Deep Vein Thrombosis: Therapy by Joseph Alpert, MD

Differential Diagnoses

  • Peripheral vascular disease: Peripheral vascular disease (the main cause of intermittent claudication) is a chronic disease involving arteries in the extremities. The chronic atherosclerotic process leads to arterial stenosis and, at a later stage, to the complete occlusion of the arteries (either from embolism or thrombosis).
  • Baker cyst: Baker cyst is a swelling in the popliteal space (space behind the knee).The pain worsens if the patient fully flexes or extends the knee. Baker cysts are commonly associated with rheumatoid arthritis. A ruptured Baker cyst can mimic an acute DVT.
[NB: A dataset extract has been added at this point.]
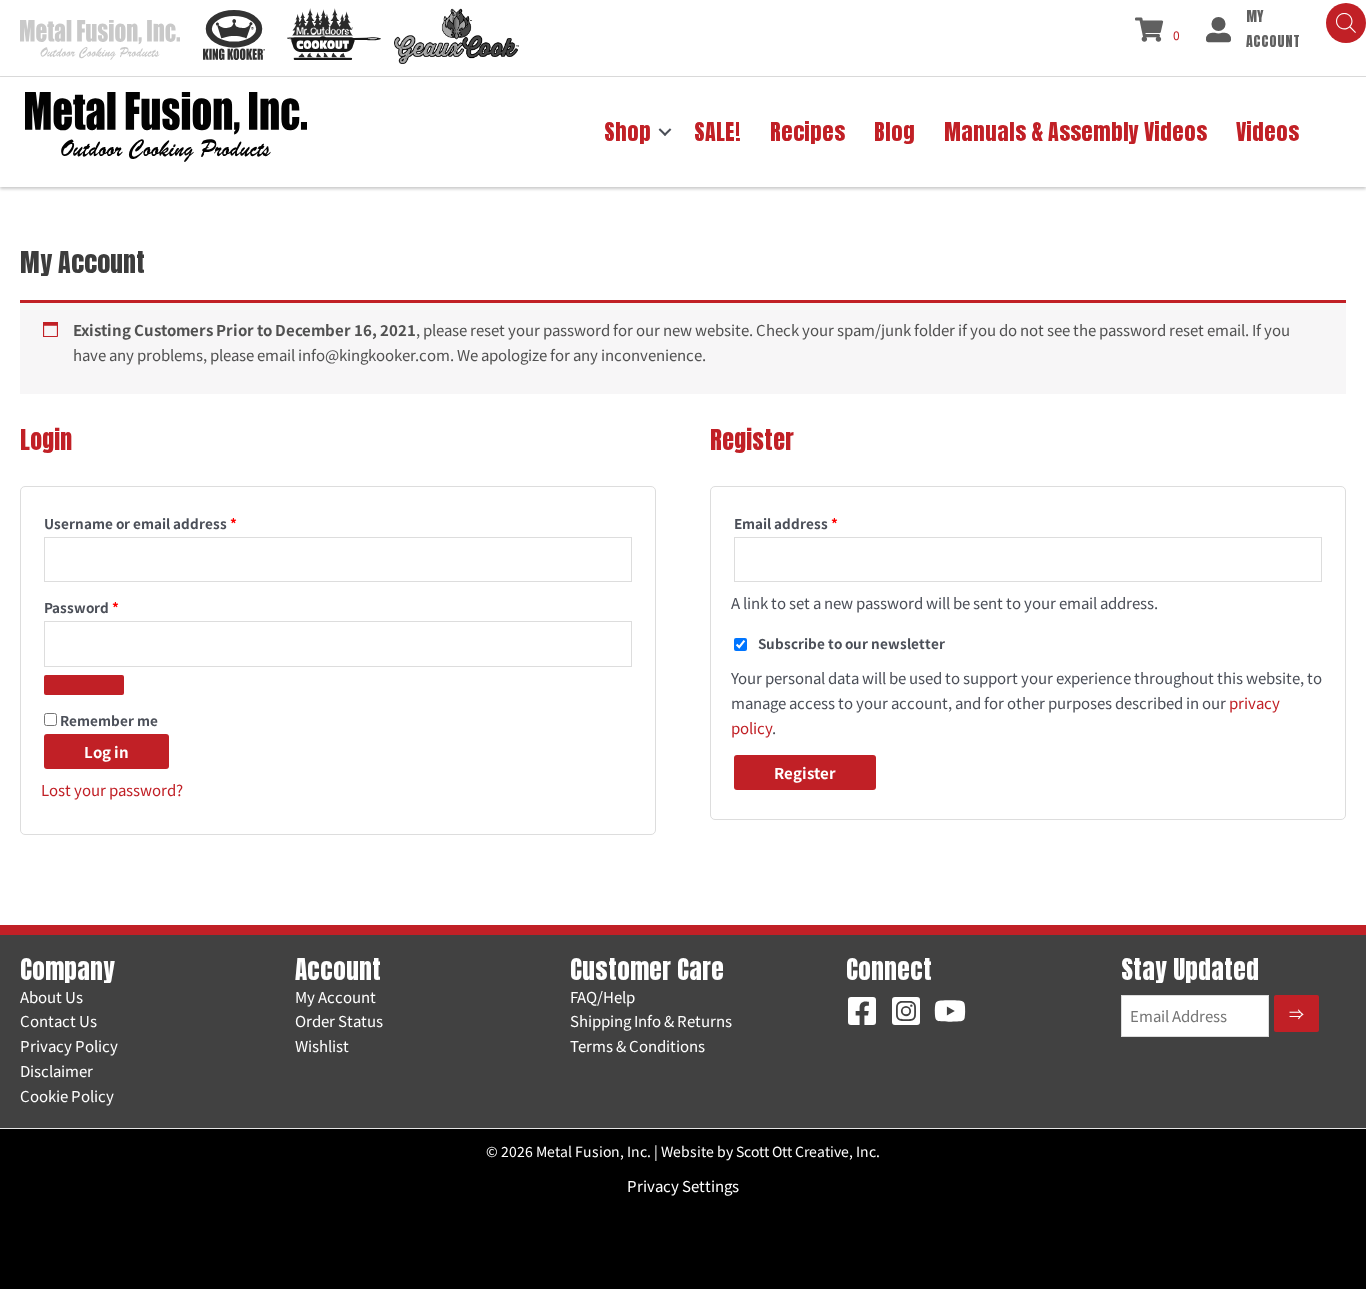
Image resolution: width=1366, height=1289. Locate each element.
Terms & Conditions (637, 1045)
  • Lymphedema: Refers to localized fluid retention and tissue swelling caused by a compromised lymphatic system, it can be caused by surgery, parasitic infections, or hereditary conditions. This is often bilateral unlike a DVT which is unilateral
  • Cellulitis: Presents with localized swelling, warmth, redness, and pain in an area. It is an infection of the dermis and subcutaneous fat and may form abscesses.